Thursday, November 13, 2008

Rough week



























Just when I thought I'd gotten past all the nausea and vomiting and had weaned myself off most of my meds, all those nasty symptoms returned in full force. Plus I had crying spells for no reason leading me to return to my anti-depressants and anti-nausea meds - pretty much I'm back on all my meds and feeling just a bit better. No vomiting today. But it's slow going and I'm impatient to feel better.
The brain MRI is scheduled for next week on the 19th. When I worked as nurse, we sometimes had patients who would come in with advanced problems that could have had simple solutions if only they had come in earlier. I was always astonished when they were asked why they didn't come in sooner and the answer was, "I didn't want to know". Now I'm in a position to understand that reply somewhat. Part of me doesn't want to know if the brain tumors are growing because then I will be facing very bad news. On the other hand...what else can you do? These things have to be faced. But it's pretty scary.
On the bright side: we got a puppy about a month ago. I love dogs and lost my little dog to coyotes in the spring. Ever since, we've been looking for another dog. I was sort of half-hearted in my search but my sister, LuAnne made it her mission. We finally found (accidently) some neighbors who were selling cairn terrier puppies. I've not been familar with this breed but read up on them and they sounded like great dogs. My sister Carolyn (who lives next door) and I both got puppies after falling in love with the cute little things. Everyone says it has perked me up to have a puppy again. Now we just have to get through the potty-training phase...yuck!

3 comments:

Heidi Pender said...

I continue to lift you to our loving God Yvonne. I pray God will give you glimpses of hope, joy, peace and comfort each day to sustain you.

Anonymous said...

hey yvonne,
i know we are not close friends, but, i do care about you and hope the best for you.
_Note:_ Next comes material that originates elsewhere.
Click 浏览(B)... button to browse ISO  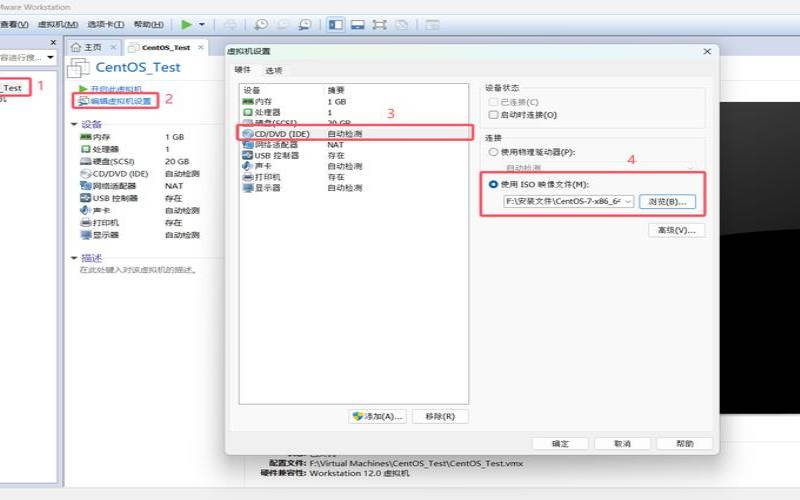(666, 202)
i have been dealing with loss of a friend and an uncle this week.

i am still taking my anti dep. meds. and i suppose i am doing fine. though i keep gaining weight.

i have been homeschooling casey. her 12th birthday is december the 8th. it has been a challenge for both of us, but, some parts of it has been good. i do not find much time to do anything but be with casey since she is too young to be left at home by herself. dealing with a pre teen like casey is like pulling teeth...or maybe more like guiding a stubborn mule.
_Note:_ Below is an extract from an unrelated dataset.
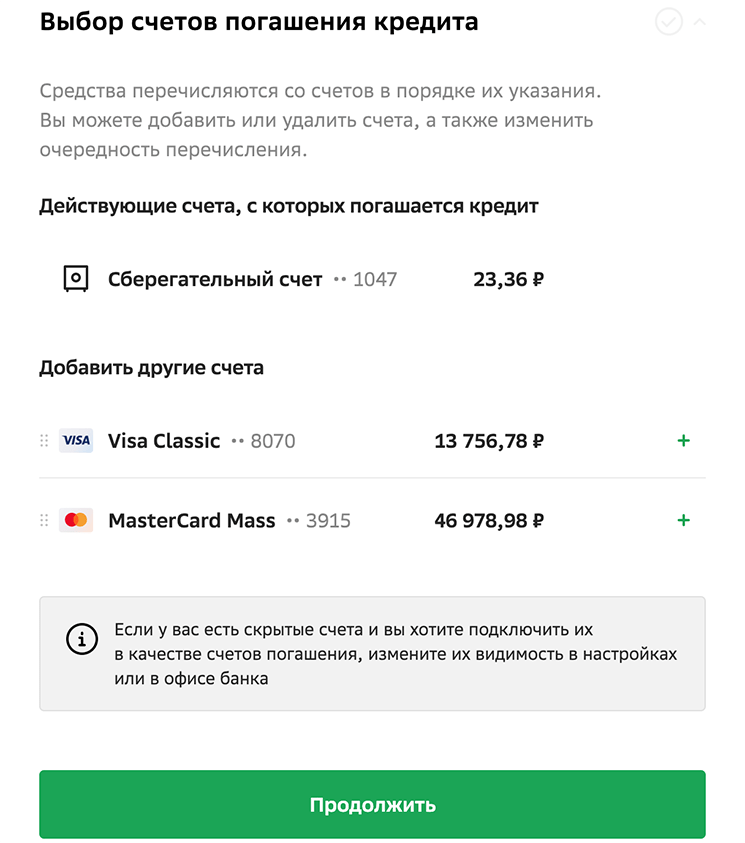
Task: Add Visa Classic with plus icon
Action: tap(684, 441)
sometimes i think she deserves a younger and more active and better looking mom. but she has and old , tired and fat mom.

i think that your new puppy is the cutest thing ever.
it looks like such a charmer.

i know that God is with you and holding you in His arms. i just hate all the stuff that you are having to go through. the suffering in this life is so hard to understand. to know that Jesus lived and suffered as we do, helps me to go through it, even though i do not understand it all. i know that God's love for us shown in Jesus is the key to life. maybe not life as we want it or life as we see it here...but, life as God sees it. a certain type of freedom that is life in HIm.

well, i have rambled on quite long enough here... love to you, yvonne.

nancy r.

denise said...

GASP...TOTO TOO??? (aka Wizard of Oz). Toto was a cairn terrier! As you can see, I'm pretty easily entertained by even the smallest coincidences. Anyway, the pup is absolutely adorable...and I know God will use it in your life to bring genuine joy. I love you, friend.